▸ Passage shown
+-------+
A 384-tip pipetting head transfers substances to 384-well and 1536-well microtitre plates (Photo: Nycomed GmbH)

How many assays can be screened?

In general, the more complex an assay, the greater the probability that the number of potential assay points decreases. For example, if the robot-assisted main screening involves primary cells, the cell culture supplying the cells might turn out to be the limiting factor in this process. The same is true for the incubation time required or the number of additions, e.g., another compound and reagents or additional buffer solutions. This is not so in standard screening processes, which means that complex assays require a much high number of robotic runs. If a pharmacologically important, but complex and time-consuming model is chosen, then a slower speed is selected. This leads to higher data quality because additional important parameters can be tested. In general, the throughput has increased considerably over the last few years through the miniaturisation of the assays to as little as five to eight microlitres per assay point.
View into a lab with a screening facility in the background.
Nycomed’s compact, modular screening facility, which also involves the transportation of microtitre plates on a rail system (Photo: Nycomed GmbH)

Which drugs are tested for their interaction?

Normally the screening focuses on the functional properties of the targets; this means, pure binding assays are unusual and are only used for drug profiling. The main screening involves all common test formats, including enzyme tests, cellular tests, including reporter gene-based as well ion channel tests. It is important that the targets that are to be screened can be transferred into a measurable detection format for which we use common methods, i.e. microtitre plate readers for measuring absorption, different fluorescence methods, luminescence, confocal microscopy up to 1536-well formats, but also radioactive screening. In general, our high-throughput screening involves 384-well or 1536-well microtitre plates.

Why do you carry out secondary screening? Can this be used to clarify additional questions, for example those on the solubility of substances or whether the substances bind to other parts of the cells?
+-------+
▸ Information
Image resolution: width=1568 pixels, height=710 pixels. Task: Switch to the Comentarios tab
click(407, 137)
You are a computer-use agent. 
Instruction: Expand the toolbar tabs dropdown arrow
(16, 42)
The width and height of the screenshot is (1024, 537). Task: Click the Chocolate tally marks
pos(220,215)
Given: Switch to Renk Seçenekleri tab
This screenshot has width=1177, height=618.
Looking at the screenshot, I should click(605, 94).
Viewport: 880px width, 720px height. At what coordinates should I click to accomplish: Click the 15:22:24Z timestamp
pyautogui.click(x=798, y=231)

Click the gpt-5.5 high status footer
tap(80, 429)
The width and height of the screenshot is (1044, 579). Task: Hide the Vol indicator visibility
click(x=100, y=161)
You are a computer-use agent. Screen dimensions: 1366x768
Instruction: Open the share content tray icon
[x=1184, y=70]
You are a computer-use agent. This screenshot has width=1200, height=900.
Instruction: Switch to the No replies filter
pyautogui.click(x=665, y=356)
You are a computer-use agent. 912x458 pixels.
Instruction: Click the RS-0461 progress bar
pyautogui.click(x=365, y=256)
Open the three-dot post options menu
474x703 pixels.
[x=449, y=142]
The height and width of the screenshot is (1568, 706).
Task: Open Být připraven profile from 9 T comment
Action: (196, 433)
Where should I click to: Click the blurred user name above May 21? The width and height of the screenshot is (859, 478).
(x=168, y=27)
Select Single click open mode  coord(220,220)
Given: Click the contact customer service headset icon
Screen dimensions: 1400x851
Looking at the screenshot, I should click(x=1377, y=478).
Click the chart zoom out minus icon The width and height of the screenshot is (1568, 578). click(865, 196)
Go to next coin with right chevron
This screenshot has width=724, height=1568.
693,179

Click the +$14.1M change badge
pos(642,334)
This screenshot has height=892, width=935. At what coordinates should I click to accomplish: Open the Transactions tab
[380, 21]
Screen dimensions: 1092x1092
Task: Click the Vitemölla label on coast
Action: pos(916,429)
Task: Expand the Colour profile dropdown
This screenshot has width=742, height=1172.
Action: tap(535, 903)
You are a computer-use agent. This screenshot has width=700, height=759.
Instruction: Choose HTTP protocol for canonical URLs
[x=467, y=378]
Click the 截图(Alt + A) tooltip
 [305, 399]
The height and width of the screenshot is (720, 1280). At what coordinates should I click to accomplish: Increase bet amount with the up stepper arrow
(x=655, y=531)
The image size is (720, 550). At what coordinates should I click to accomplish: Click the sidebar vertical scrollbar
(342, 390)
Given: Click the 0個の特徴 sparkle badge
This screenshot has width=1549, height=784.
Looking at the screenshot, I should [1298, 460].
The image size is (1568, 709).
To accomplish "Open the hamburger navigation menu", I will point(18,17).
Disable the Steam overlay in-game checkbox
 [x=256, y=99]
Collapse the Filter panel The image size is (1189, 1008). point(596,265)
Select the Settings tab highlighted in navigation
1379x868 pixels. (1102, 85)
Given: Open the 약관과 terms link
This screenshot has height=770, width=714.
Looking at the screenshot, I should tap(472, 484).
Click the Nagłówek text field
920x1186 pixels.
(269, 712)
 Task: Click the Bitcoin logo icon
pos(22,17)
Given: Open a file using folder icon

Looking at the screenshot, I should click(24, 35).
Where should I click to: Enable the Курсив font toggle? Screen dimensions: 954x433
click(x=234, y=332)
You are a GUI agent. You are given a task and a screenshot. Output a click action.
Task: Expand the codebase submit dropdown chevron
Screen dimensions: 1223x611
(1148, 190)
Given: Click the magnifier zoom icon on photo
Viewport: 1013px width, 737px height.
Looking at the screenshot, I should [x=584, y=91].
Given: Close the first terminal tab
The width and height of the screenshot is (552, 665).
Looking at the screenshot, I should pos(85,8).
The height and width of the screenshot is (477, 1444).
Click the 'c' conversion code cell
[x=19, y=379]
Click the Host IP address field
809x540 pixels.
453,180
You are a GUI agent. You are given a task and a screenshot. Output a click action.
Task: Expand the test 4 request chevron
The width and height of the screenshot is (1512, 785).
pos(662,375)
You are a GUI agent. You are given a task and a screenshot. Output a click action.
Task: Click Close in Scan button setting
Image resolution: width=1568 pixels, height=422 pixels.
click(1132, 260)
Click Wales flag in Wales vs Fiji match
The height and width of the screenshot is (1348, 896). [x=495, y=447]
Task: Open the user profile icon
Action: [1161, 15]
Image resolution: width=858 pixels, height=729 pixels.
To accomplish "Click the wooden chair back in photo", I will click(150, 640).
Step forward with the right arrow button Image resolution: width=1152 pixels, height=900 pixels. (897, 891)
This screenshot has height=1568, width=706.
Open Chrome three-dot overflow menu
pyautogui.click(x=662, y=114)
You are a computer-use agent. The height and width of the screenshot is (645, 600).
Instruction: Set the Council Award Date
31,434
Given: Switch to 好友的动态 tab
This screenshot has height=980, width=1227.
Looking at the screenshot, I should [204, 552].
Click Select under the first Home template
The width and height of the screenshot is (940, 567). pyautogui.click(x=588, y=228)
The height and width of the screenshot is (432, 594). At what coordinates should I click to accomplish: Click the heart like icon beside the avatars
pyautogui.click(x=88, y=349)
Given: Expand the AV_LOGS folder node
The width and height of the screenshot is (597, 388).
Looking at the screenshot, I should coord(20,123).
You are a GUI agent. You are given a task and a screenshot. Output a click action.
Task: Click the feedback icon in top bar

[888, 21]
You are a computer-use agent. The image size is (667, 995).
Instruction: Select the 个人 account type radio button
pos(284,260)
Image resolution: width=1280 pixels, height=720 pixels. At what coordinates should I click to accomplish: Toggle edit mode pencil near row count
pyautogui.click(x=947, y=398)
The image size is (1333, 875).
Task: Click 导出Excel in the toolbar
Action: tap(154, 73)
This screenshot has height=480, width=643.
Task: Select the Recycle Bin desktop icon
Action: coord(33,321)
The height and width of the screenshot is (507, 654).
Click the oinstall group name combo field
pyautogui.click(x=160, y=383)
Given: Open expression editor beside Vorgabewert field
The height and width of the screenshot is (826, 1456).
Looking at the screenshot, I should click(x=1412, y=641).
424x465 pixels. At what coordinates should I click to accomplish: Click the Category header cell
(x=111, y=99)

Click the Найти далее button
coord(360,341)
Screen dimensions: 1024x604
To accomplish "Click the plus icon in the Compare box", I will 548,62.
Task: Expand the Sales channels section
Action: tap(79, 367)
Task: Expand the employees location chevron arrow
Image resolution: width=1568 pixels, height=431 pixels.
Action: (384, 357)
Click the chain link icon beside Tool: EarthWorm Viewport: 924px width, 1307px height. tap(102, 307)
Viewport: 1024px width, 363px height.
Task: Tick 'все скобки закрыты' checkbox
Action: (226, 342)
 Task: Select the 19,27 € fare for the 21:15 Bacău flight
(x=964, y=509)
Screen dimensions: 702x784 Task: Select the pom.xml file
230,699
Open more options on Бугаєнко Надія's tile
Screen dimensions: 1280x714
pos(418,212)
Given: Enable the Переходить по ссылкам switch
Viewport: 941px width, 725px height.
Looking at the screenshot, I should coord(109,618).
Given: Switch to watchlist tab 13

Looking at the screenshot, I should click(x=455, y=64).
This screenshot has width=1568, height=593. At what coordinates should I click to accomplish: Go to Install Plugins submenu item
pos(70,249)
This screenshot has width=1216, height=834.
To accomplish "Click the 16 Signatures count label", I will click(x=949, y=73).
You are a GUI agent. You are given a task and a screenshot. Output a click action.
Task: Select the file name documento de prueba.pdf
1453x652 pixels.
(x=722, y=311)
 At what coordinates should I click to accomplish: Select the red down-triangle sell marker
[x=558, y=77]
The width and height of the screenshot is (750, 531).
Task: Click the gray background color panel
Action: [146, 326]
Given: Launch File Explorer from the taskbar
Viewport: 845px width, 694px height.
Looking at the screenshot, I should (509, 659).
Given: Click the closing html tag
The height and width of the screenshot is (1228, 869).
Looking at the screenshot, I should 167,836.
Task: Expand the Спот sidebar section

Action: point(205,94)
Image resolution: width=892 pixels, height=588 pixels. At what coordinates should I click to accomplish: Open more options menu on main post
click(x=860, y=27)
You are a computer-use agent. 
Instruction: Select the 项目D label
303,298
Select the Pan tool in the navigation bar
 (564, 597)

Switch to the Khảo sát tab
+-------+
▸ Tasks to perform
- 1) Please echo the part of the screening passage starting at "View into a" and ending at "system (Photo: Nycomed GmbH)".
- 2) Answer these questions from the screening passage:
(a) To what volume per assay point have assays been miniaturized?
(b) What are pure binding assays used for?
(c) Which microtiter plate formats does the high-throughput screening generally use?

▸ Answer section
- 1)
View into a lab with a screening facility in the background.
Nycomed’s compact, modular screening facility, which also involves the transportation of microtitre plates on a rail system (Photo: Nycomed GmbH)

- 2)
(a) As little as five to eight microliters per assay point.
(b) Only for drug profiling.
(c) 384-well or 1536-well plates.